Le cancer du poumon n’a rien à voir avec les poumons
Philippe d’Iribarne voit dans le pas d’amalgame et l’affirmation que l’islam n’a rien à voir avec l’islamisme (ou vice-versa) l’argument spécieux par excellence, celui qui vise à dénier ou minimiser une réalité ou une tendance quand elle nous déplaît, « un sophisme qui serait aussitôt dénoncé dans un domaine idéologique moins marqué ». Suivant la même logique, nous viendrait-il à l’esprit de clamer que le cancer du poumon n’a rien à voir avec le tabac sous prétexte que beaucoup de personnes fument sans en être victime ? Ou que certains cancers du poumon ne sont pas toujours dus au tabac ? On pense ici à la fameuse, pardon fumeuse, argutie selon laquelle l’islam n’a pas le monopole de l’intolérance, du sexisme, de l’homophobie ou de l’antisémitisme…
A lire aussi: « Islamophobie »: les bobards de M. Boubakeur
Le directeur de recherche au CNRS affiche son scepticisme sur le vote de la loi Pleven en 1972, modifiant celle de 1881 sur la liberté de la presse, qui punit désormais les coupables de provocations « à la discrimination, à la haine ou à la violence à l’égard d’une personne ou d’un groupe de personnes à raison de leur origine ou de leur appartenance à une ethnie, une nation, une race ou une religion déterminée ». Mais, comme le souligne l’auteur, où commence l’incitation à la discrimination, la haine ou la violence ? Tout propos critique, si anodin soit-il, ne devient-il pas du coup sanctionnable pénalement ? Des hommes inspirés jadis par les Lumières tels que Montesquieu (« Le gouvernement modéré convient mieux à la religion chrétienne et le gouvernement despotique à la mahométane ») ou Levi-Strauss (« En face de la bienveillance universelle du bouddhisme, du désir chrétien du dialogue, l’intolérance musulmane adopte une forme inconsciente chez ceux qui s’en rendent coupables ») seraient aujourd’hui cloués au pilori et poursuivis dans les prétoires par certaines associations prétendument antiracistes.

= = =

Question posée A:
D'après le texte sur l'islam et la loi Pleven, en quelle année cette loi a-t-elle été votée ?
Question posée B:
Prolongez le texte sur l'islam et la loi Pleven en reprenant immédiatement après sa dernière phrase.
Les items n'ont aucun lien avec le texte sur l'islam et la loi Pleven.

= = =

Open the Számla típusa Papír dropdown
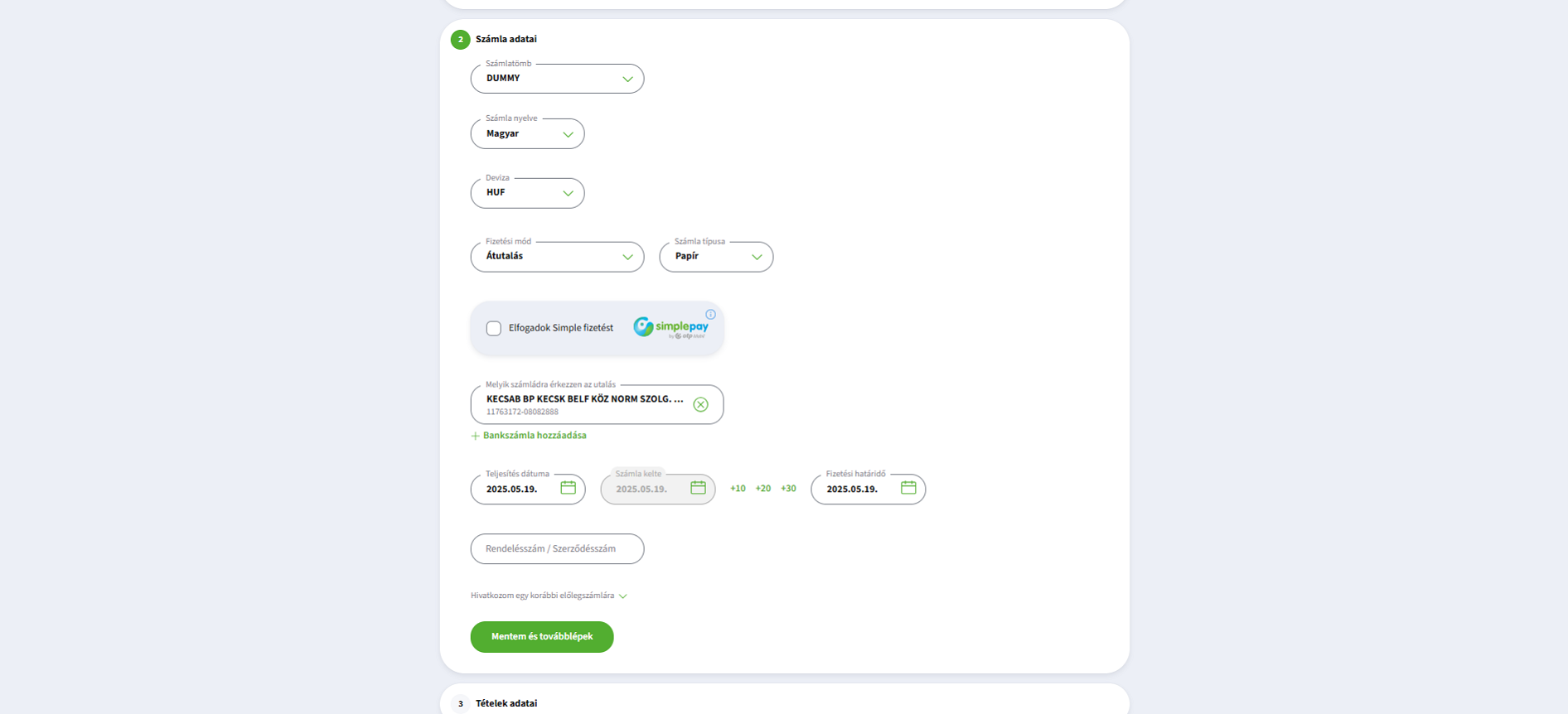 [716, 257]
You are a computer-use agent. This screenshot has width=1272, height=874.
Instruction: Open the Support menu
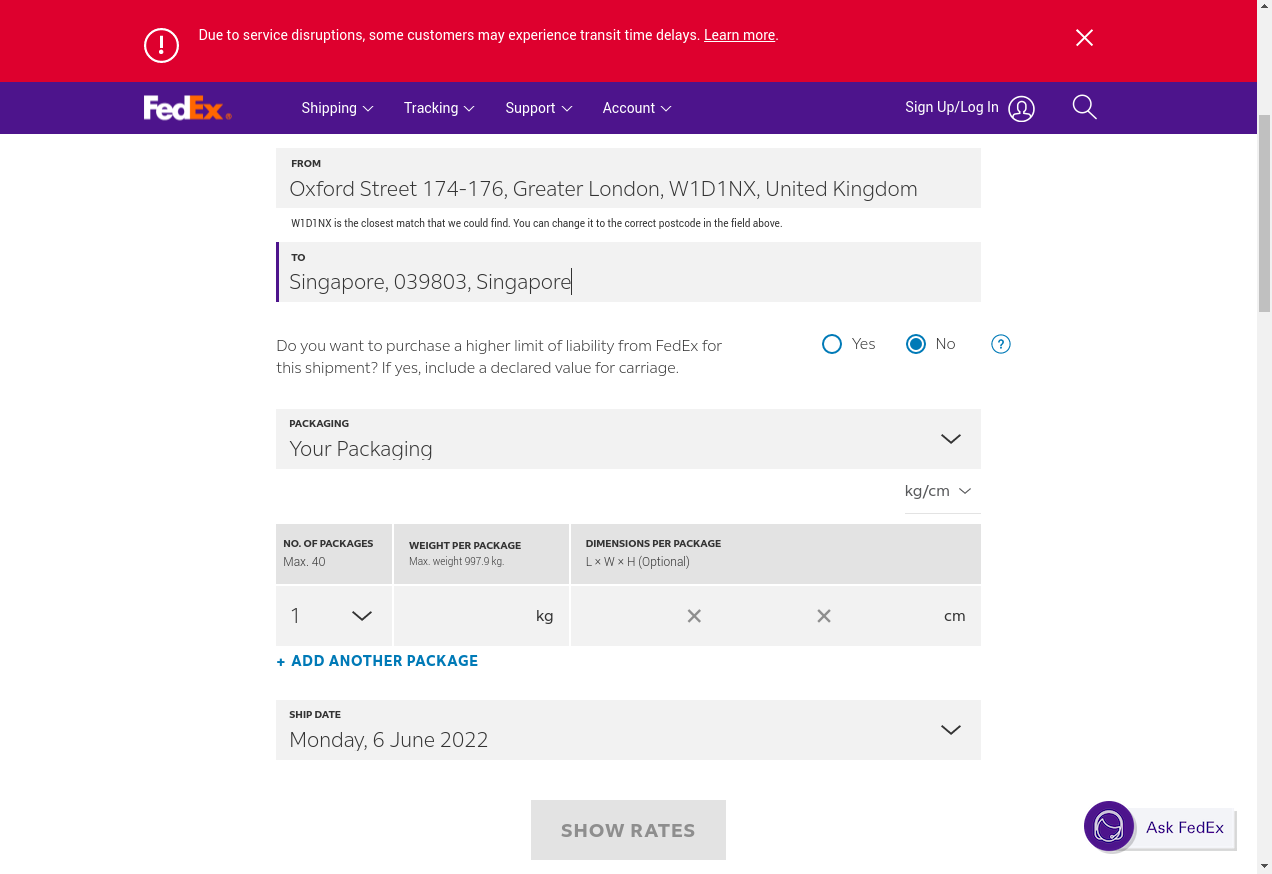(x=538, y=108)
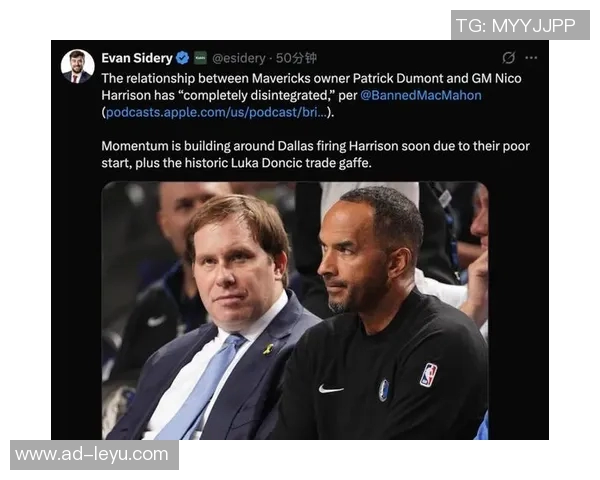The width and height of the screenshot is (600, 480).
Task: Open the @BannedMacMahon mention link
Action: click(x=421, y=95)
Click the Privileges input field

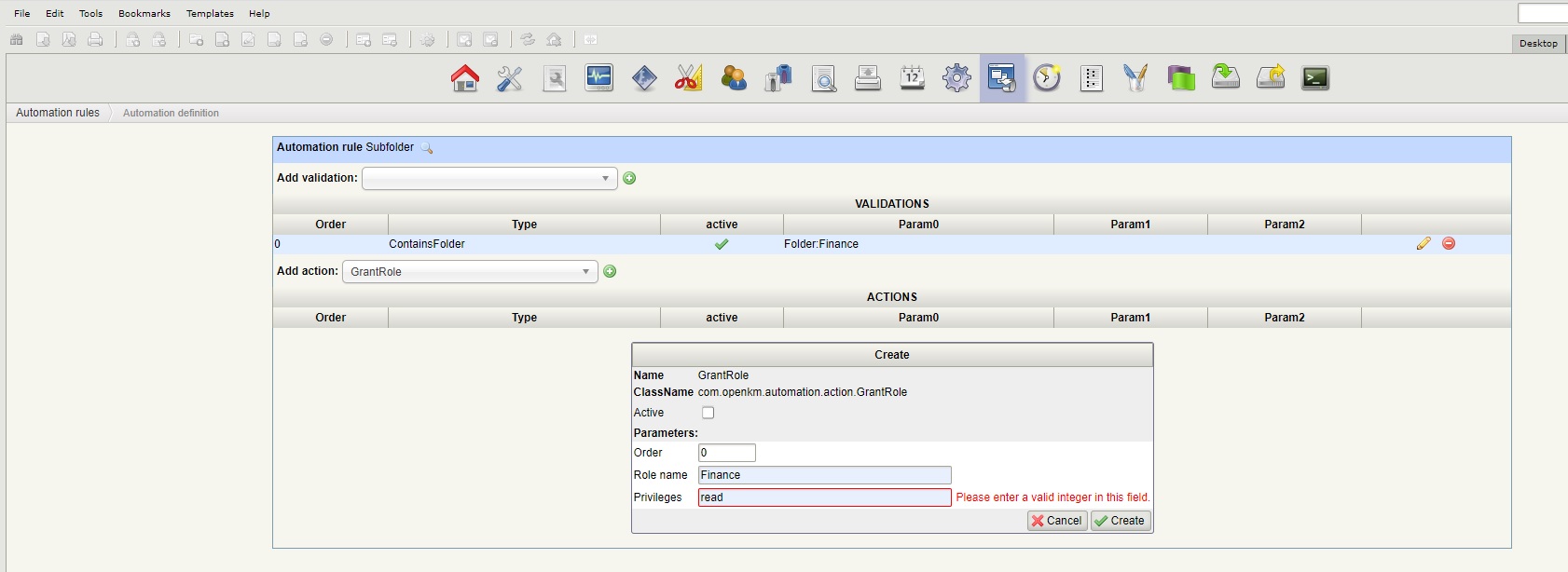(x=824, y=497)
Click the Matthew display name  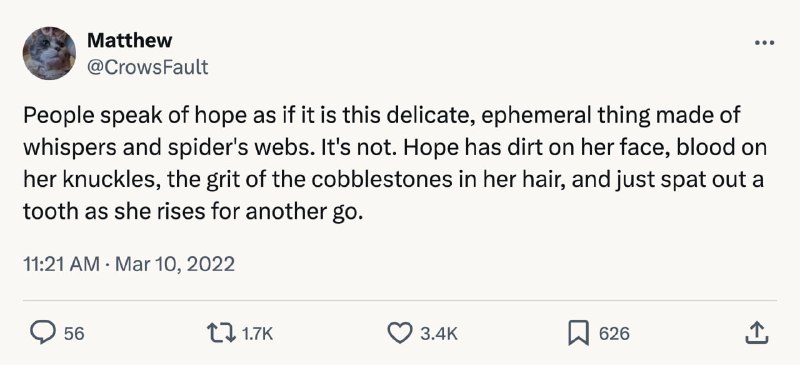[130, 40]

= = =

Réponse définitive A:
En 1972.

Réponse définitive B:
Jusqu’ici tout va mal
Face à une religion qui tarde à faire l’examen historico-critique qu’a déjà accompli le christianisme et le judaïsme, Philippe d’Iribarne se pose ouvertement la question de sa compatibilité avec les valeurs de la République. A fortiori si l’islam refuse de distinguer le politique du religieux. Comment concilier la vision irénique de l’islam et l’existence d’aspects sombres dans l’écrasante majorité des pays où il fait la loi ? Comment justifier le refus de la liberté de conscience et la difficulté à mettre en place une démocratie pluraliste dans le monde musulman ? « N’est-il pas temps pour l’Occident de faire clairement connaître à ceux qu’il accueille que sa vénération pour la liberté et l’égalité, laquelle marque depuis des siècles son projet de civilisation, n’est pas négociable ; que les nouveaux venus n’ont aucune chance de devenir des membres respectés des sociétés occidentales s’ils restent étrangers à cette vénération ? »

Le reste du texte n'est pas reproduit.